Before you go and try mixing barrels full of chemicals and throwing in whatever you believe to have succes in there without any knowledge of how to get your pm's out, or how to test if there is something in solution:

Stop. Study dealing with waste. Follow the advice given.

Those 32 liters of acid are probably still very usable. May not see it as waste and get some of value out of that wasted money.

You said: 'no one told me.....'
Who told you to go and dive in head first recovering pm's from scrap with a refining process? Without any experience...

Let me make one thing very clear: 


We are responsible for our own actions. 


The disclaimer on most youtube video's are very poor. 
E.g: If you stick your fingers in a working blender because you saw a cool film with diamonds on the bottom, you still put your own fingers in. No one else did. 

Or: when you get sued for the health and environmental damage you've caused in the neighborhood, the judge won't consider which video you watched. And how we the disclaimer is written. Its just YOU.

Have fun. Go study. Ask first before you attempt anything. 

And your next chemistry experiment should be on test tube scale, not barrels full of mistakes and waste to correct. 

One more: why worry about 20 euro for urine when you've probably wasted more then 100 euro on acids? Adding the fact that urea is not neccessary in refining. Knowledge is.


----------



## ólom (Nov 21, 2022)

Hello! I burned 60 kg of ic, then ground it and washed out the ash, and I want to ask how to extract the silver and gold from it? (I know there's gold in the ashes, but I don't want to deal with that!) I don't want to implement the question yet because I haven't read the book yet, but I've already translated it into my own language. I'm just very curious and enthusiastic. I burned these ICs back in the summer.

# # # #

*GIVEN PROBLEM A*
According to the forum thread on recovering precious metals from scrap, how many liters of acid are probably still very usable?
*GIVEN PROBLEM B*
Carry on the forum thread on recovering precious metals from scrap, picking up right after its final sentence.

# # # #

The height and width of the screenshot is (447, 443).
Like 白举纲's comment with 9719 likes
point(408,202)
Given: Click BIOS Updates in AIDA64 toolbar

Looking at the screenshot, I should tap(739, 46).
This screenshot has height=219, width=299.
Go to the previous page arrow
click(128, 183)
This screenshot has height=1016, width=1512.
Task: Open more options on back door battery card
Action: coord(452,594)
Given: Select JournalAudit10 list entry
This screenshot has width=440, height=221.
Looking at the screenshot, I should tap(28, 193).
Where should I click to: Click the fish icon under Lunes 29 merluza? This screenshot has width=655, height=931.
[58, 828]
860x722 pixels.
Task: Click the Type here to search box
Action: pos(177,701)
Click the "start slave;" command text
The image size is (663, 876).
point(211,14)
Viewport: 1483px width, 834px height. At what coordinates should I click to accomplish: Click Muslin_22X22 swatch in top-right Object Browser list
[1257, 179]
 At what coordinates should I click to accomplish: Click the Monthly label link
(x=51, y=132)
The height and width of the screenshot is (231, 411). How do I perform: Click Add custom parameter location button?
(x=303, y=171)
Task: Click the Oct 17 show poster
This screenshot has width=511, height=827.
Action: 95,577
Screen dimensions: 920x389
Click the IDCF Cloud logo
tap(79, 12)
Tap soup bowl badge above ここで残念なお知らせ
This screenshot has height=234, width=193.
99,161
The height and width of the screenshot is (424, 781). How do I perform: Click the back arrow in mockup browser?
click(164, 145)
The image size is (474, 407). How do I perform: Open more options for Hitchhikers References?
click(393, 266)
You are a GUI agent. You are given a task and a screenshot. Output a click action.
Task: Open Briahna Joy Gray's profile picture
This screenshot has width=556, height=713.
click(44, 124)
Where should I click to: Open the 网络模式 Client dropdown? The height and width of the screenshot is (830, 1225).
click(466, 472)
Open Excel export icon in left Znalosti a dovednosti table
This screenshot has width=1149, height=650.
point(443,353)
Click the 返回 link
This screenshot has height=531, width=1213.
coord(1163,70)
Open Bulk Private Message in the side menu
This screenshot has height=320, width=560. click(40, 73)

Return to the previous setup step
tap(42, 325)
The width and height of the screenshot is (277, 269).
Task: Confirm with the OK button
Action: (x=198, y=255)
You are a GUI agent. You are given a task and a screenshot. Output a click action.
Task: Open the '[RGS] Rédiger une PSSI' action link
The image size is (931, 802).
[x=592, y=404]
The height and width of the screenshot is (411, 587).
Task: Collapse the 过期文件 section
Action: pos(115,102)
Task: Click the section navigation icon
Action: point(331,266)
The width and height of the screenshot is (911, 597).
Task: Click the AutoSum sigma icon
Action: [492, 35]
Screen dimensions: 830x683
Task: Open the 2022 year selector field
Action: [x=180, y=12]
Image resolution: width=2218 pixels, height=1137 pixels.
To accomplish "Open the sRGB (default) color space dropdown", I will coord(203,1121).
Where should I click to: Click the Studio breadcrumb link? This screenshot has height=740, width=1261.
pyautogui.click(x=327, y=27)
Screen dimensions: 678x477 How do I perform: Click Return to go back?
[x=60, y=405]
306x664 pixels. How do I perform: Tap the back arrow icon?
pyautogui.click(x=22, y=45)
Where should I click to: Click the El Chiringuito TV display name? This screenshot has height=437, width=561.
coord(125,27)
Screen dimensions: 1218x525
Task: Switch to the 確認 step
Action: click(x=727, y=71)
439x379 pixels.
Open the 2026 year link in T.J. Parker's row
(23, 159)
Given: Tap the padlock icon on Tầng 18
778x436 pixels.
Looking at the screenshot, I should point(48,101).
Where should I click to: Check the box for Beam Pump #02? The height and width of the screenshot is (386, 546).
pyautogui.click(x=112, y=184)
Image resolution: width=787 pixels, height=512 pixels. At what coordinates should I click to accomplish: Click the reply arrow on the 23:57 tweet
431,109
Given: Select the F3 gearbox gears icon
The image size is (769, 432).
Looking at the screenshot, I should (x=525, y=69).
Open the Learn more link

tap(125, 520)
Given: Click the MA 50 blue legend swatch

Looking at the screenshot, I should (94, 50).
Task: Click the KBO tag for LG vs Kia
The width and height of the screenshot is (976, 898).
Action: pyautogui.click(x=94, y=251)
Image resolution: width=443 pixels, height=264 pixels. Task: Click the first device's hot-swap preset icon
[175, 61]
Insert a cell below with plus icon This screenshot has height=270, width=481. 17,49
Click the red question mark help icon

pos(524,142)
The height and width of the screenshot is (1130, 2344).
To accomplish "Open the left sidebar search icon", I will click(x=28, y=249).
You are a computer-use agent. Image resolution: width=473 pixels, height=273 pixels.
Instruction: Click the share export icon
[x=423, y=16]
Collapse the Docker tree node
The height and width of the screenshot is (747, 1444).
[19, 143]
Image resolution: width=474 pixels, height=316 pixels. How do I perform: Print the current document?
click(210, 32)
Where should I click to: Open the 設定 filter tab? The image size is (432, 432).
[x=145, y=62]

# # # #

*TASK RESULT A*
32 liters.

*TASK RESULT B*
----------



## ólom (Nov 21, 2022)




----------



## ólom (Nov 21, 2022)

there were such integrated circuits, but of several types.


----------



## Yggdrasil (Nov 21, 2022)

ólom said:


> Hello! I burned 60 kg of ic, then ground it and washed out the ash, and I want to ask how to extract the silver and gold from it? (I know there's gold in the ashes, but I don't want to deal with that!) I don't want to implement the question yet because I haven't read the book yet, but I've already translated it into my own language. I'm just very curious and enthusiastic. I burned these ICs back in the summer.


There is nothing regarding e-waste in Hokes book. Electronics was for all prectical purposes non existent in the time of the book.
Concentrate your ashes as best you can by gravity and magnetic separation.
Then incinerate again to make sure ALL carbon is removed.

Save the concentrates until you are ready to process them. (Finished studying)

I’m not sure there is much Silver in ICs.


----------



## ólom (Nov 21, 2022)

Thanks for the answer! There's a lot of silver in it, check out this video!


----------



## ólom (Nov 21, 2022)




----------



## ólom (Nov 21, 2022)

why must all carbon be edge removed?


----------



## Yggdrasil (Nov 21, 2022)

ólom said:


>



I do not consider Trinity as a trusted source of anything refining related.
He makes his living making videos for clicks not refining.


----------



## Yggdrasil (Nov 21, 2022)

ólom said:


> why must all carbon be edge removed?


All carbon must be removed prior to leaching because carbon soaks up Gold.
That is why Active Carbon is used to scavenge Gold from leaching of ores.


----------



## flamington12 (Nov 21, 2022)

Extremely helpful thread for those just learning the game. Read through here before you make some GIANT mistakes! Read before you DO!


----------



## ólom (Nov 21, 2022)

flamington12 said:


> Extremely helpful thread for those just learning the game. Read through here before you make some GIANT mistakes! Read before you DO!


I don't want to do anything right now. I'll read the book later, but I've already written this.


----------



## ólom (Nov 23, 2022)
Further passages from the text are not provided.